Passenger revenue it collects for each seat flown one mile rose an estimated 2.5 percent to 3.5 percent for the month, according to the airline. Passenger revenue growth was strong compared to November, but was hurt by year-end adjustments.
That's a per-passenger figure, so it can rise even if the airline carries fewer passengers. It can also rise if remaining passengers paid more to fly.
Traffic — measured as one paying passenger flown one mile — fell 4 percent, according to the airline's announcement late Tuesday. Domestic traffic fell 5.9 percent, while international traffic was down 2 percent.

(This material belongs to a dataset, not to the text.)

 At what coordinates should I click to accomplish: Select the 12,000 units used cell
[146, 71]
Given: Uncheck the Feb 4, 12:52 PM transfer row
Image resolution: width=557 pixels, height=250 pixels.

Flying capacity was down 5.4 percent, including a 6.1 percent cut in domestic capacity and a 4.2 percent drop in international capacity.
Because capacity shrank faster than demand, United's planes were fuller. Occupancy rose 1.2 percentage points to 82.4 percent.
United shrank for the full year, too. Traffic fell 1 percent across its system because of a 2.5 percent drop in domestic traffic. International traffic showed a 0.1 percent gain.
The airline cut full-year flying capacity by 1.5 percent. That included a 1.7 percent cut in the flying it does on regional carriers it hires to fly under the United Express name.
Occupancy for the year rose 0.4 percentage points to 82.6 percent.